1662. Grim the Collier of Croyden; Or, The Devil and his Dame: With The Devil and Saint Dunston. [Part of Gratiae Theatrales, or, A choice Ternary of English plays. Composed upon especial occasions by several ingenious persons; viz. . . . Grim the Collier . . . a Comedy, by I. T. Never before published: but now printed at the request of sundry ingenious friends. R. D. 1662, 12^{mo}.]

Editions by W. Scott (1810, A. B. D. iii), in Dodsley^4, viii (1876), and by J. S. Farmer (S. F. T.).—Dissertation: H. D. Sykes, The Authorship of G. the C. of C. (1919, M. L. R. xiv. 245).
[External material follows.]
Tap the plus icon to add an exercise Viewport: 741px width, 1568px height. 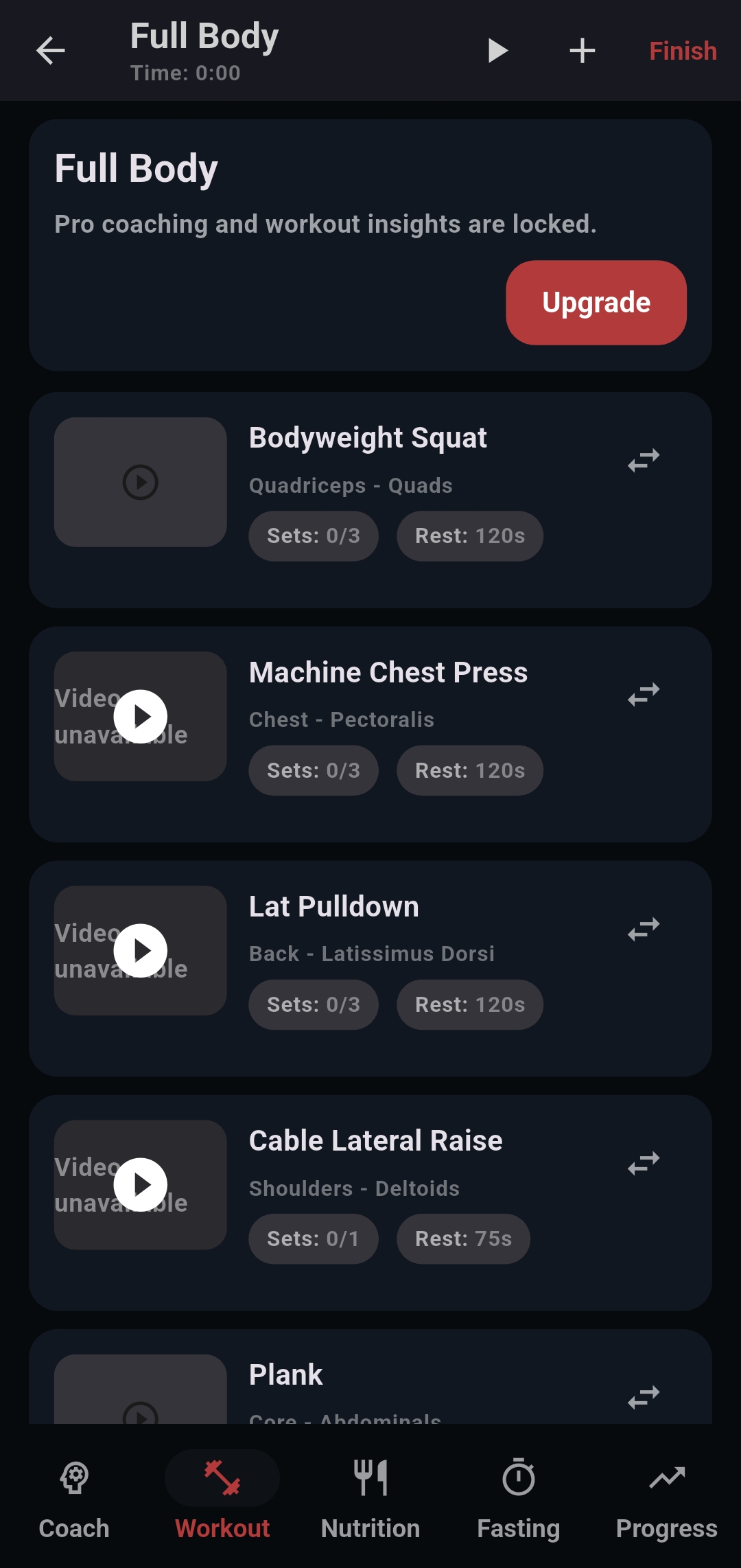click(x=581, y=50)
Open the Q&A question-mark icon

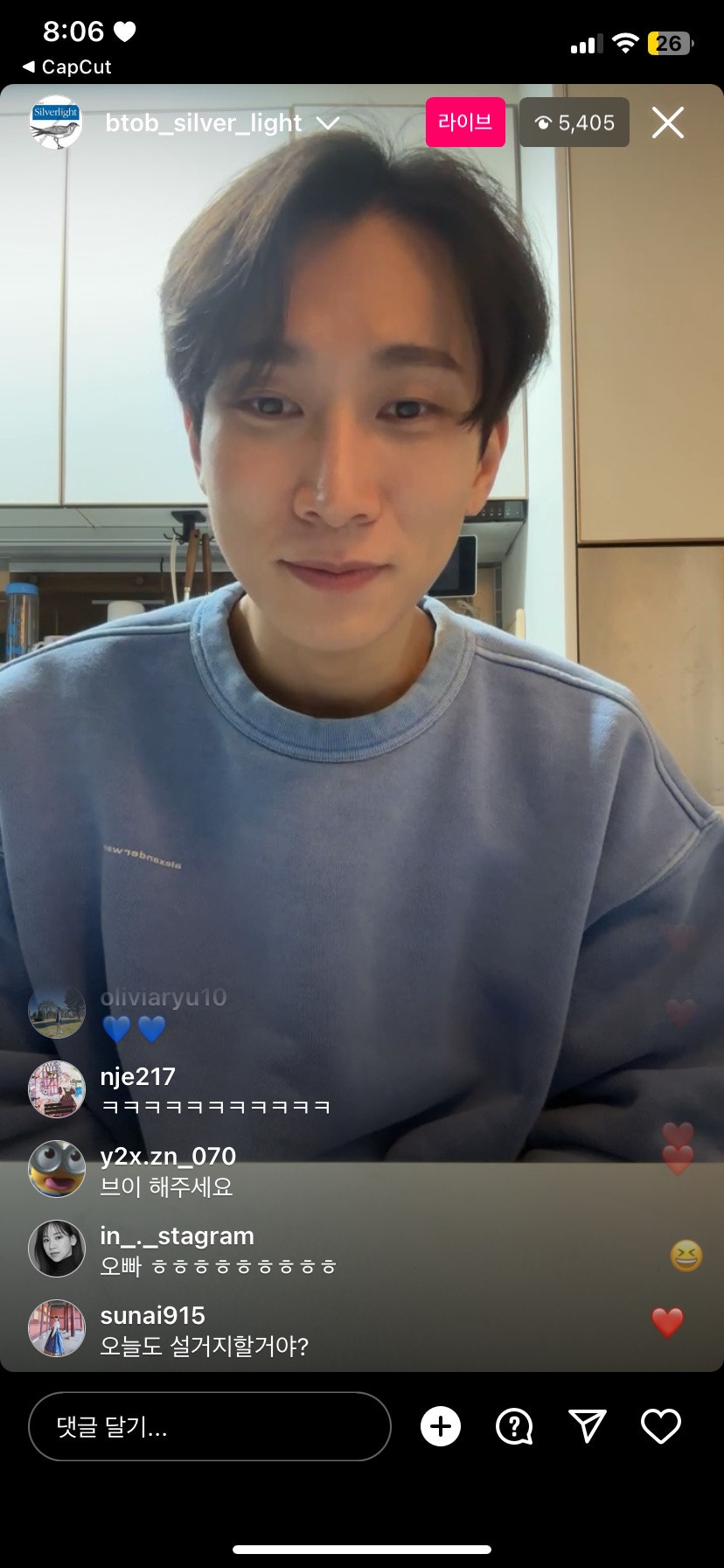point(514,1425)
Of I. T. nothing is known. Greg (Henslowe, ii. 213) regards the play as clearly of the sixteenth century on internal evidence, and points out that Henslowe, on behalf of the Admiral's, paid Haughton 5s. on 6 May 1600, 'in earneste of a boocke which he wold calle the devell & his dame'. The entry was subsequently cancelled, and presumably Haughton transferred the play to another company. Sykes calls attention to analogies with Englishmen for my Money, which confirm the probability of Haughton's authorship. It is only the ascription of 1662 to I. T. which causes hesitation. Farmer (Hand List, 19) suggests that this was John Tatham. Grim and the Devil both appear in the Like Will to Like of Ulpian Fulwell (q.v.), but I do not understand what kind of indirect connexion Greg thinks may have existed between Haughton's play and a possible revival of Fulwell's by Pembroke's men in Oct. 1600.